_WHAT TO PRODUCE_
The answer must be an exact copy of the lines from the one containing "311x207 pixels." through the last line of the records, with no pictures.
--
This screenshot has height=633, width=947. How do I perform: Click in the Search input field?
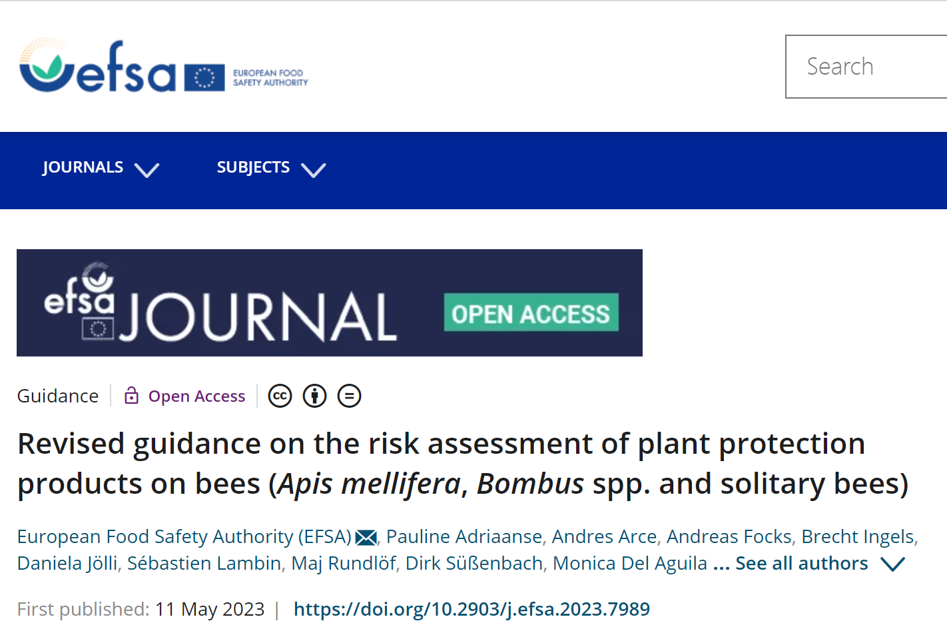[866, 67]
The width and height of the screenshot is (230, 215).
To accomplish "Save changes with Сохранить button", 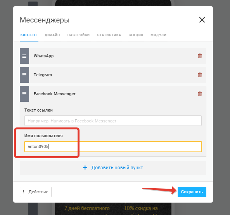I will tap(192, 192).
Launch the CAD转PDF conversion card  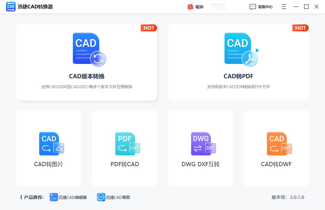(238, 62)
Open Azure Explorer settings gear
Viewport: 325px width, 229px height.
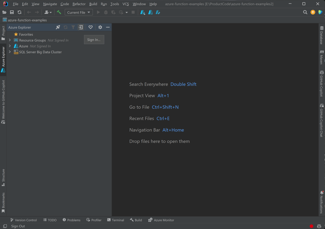point(100,27)
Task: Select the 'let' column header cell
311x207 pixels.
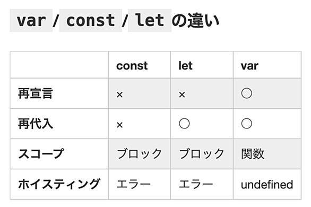Action: [x=202, y=65]
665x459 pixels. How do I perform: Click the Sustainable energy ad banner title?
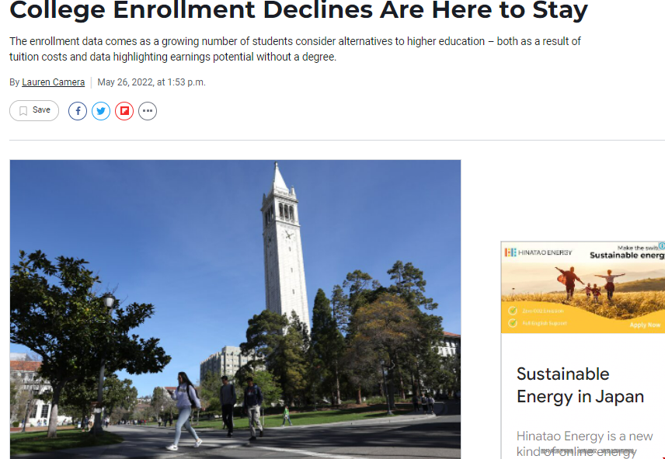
--
_TASK SOLUTION_
311x207 pixels.
Action: [x=202, y=65]
665x459 pixels. How do I perform: Click the Sustainable energy ad banner title?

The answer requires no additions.